A look at some of PATH's vendors from their Construction Work In Progress (CWIP) FERC account in 2009, received from the PATH companies in discovery, reveals these vendors:
Burns & McDonnell, Missouri
Aycock, Pennsylvania
Contract Land Services ($11,250,526), Texas
DiGioia, Gray & Assoc., Pennsylvania and Virginia
GAI Consultants, Pennsylvania
KEMA, Inc., Massachusetts
Kenny Construction, Illinois
Louis Berger Group ($1,253,323), New Jersey
Technical Solutions, Inc., Pennsylvania
PAR Electrical Contractors, Inc., Texas
Tri-State Drilling, Inc., Minnesota
I won't say that there weren't any WV companies on the list, but they mostly seemed to be involved with minor work setting up office space for Contract Land Services offices in the state. Contract Land Services provides those imported land agents that the citizens of West Virginia have come to know and love. And the more than $11 million that they were paid for services in 2009 does not include the price of the land or rights of way purchased. It looks like West Virginia isn't receiving many jobs or economic benefit from PATH's current application/planning process either.
However, all the expenses in PATH's CWIP account are paid for, in part, by West Virginia electric customers, along with ratepayers in 12 other states and the District of Columbia, with a 14.3% return on equity payable to the PATH companies every year.
What other PATH expenses are West Virginians paying for? Being reimbursed by ratepayers at dollar-for-dollar are the PATH companies' "memberships" and "corporate stewardship" (go ahead, look this one up on google) expenditures in West Virginia. Some notable "memberships and corporate stewardship" opportunities PATH has paid for with money recovered from ratepayers in 2009 include:
WV Business and Industry Council $300
WV Chamber of Commerce $26,000
WV Economic Development Council $100
WV Manufacturers' Association $2,200
The "memberships" are for the purposes of "education of business leaders about PATH". Was this ratepayer "stewardship" intended to curry favor with West Virginia industry and trades? Is it really all about providing good-paying, long-term jobs and economic benefit for West Virginia's working population? Doesn't look like it to me.
At the September 2009 WV-PSC PATH public hearings in Shepherdstown, a large contingent of union members from Cumberland, MD showed up. A few of them were allowed to testify before the PSC caught on that the union was an intervenor and therefore prohibited from speaking. One young man testified how he was out of work and needed the PATH project to put food on the table. I will assume that the rest of the union crew were also without work at that time, enabling them to spend a weekday to travel 2 hours to another state to testify at a public hearing. On that same day they were out of work and testifying at the public hearing, the TrAIL transmission line was being constructed by one of the PATH partners in West Virginia. If there were local union jobs to be had from transmission line construction in WV that would put food on their tables, they would have been hard at work on TrAIL and not cooling their heels in the Shepherd University auditorium.

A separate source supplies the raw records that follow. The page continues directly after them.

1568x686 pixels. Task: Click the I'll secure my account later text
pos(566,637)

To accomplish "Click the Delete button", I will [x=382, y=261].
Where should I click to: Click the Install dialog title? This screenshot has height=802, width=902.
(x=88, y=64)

Read the testimony of two union boilermakers that The Power Line has highlighted in a recent post. TPL also examines the jobs issue related to the PATH project and compares PATH to Dominion's Alternative One on the jobs issue. Dominion uses local labor, not out-of-state corporations supplying transient labor for project construction, on their proposed transmission line rebuild projects in West Virginia.

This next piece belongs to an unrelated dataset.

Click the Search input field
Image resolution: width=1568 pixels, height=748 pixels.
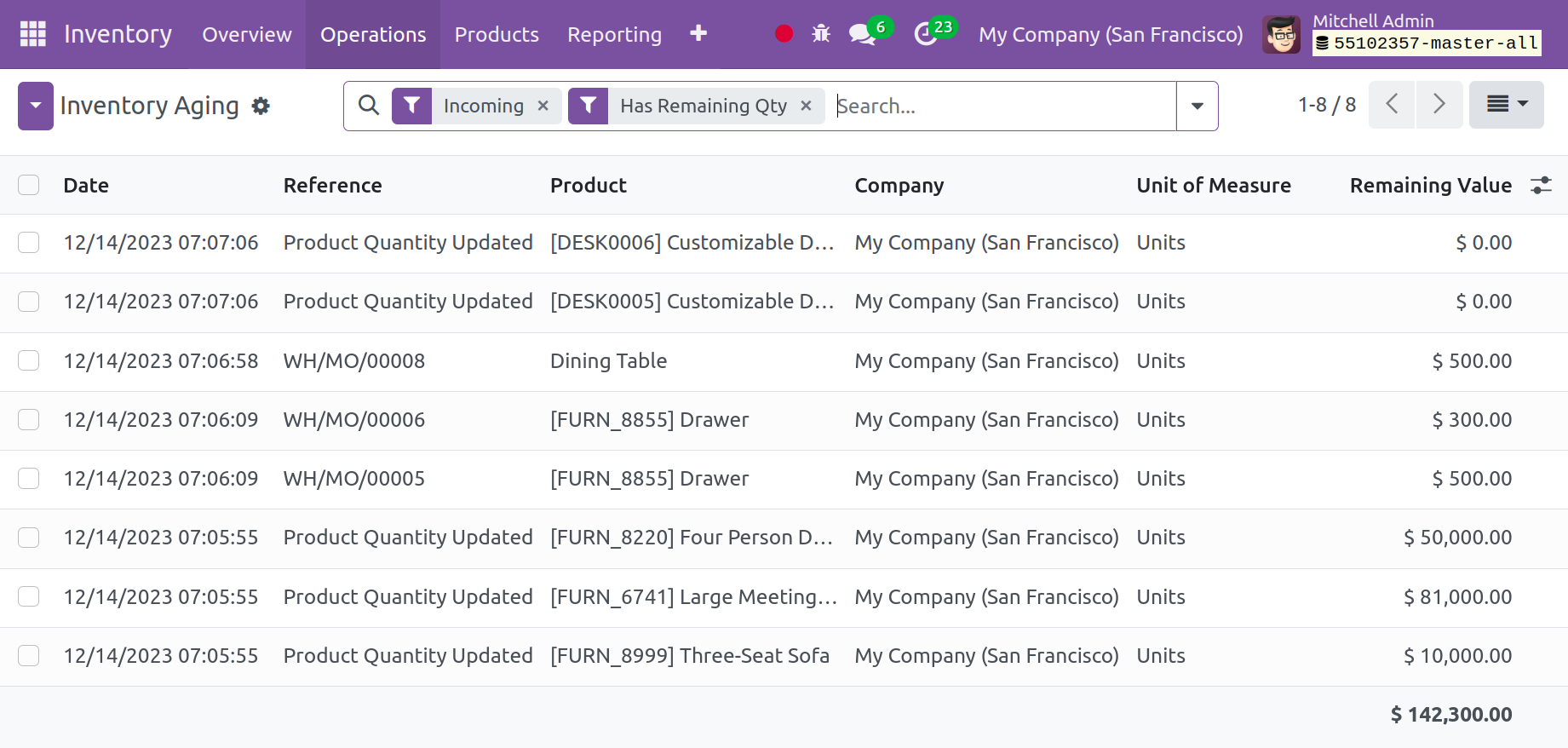1001,106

So, what does the average West Virginia working man get out of the PATH project? Maybe one of a handful of short-term, temporary jobs. The rest of the citizens get the bill for the project, plus 14.3% return on equity paid to the PATH companies yearly. And thousands of West Virginia landowners along PATH's route get their property taken by eminent domain or have their property devalued by new rights of way. Many West Virginians, especially our senior citizens, have a huge portion of their economic worth tied up in their property. When they are stripped of their carefully planned and expected return on equity on their property built over a lifetime, and in some cases over generations, they will never financially recover.
Are the inflated, pie-in-the-sky promises of a handful of jobs by two out-of-state energy corporations worth what the citizens of West Virginia are going to lose in return? You decide.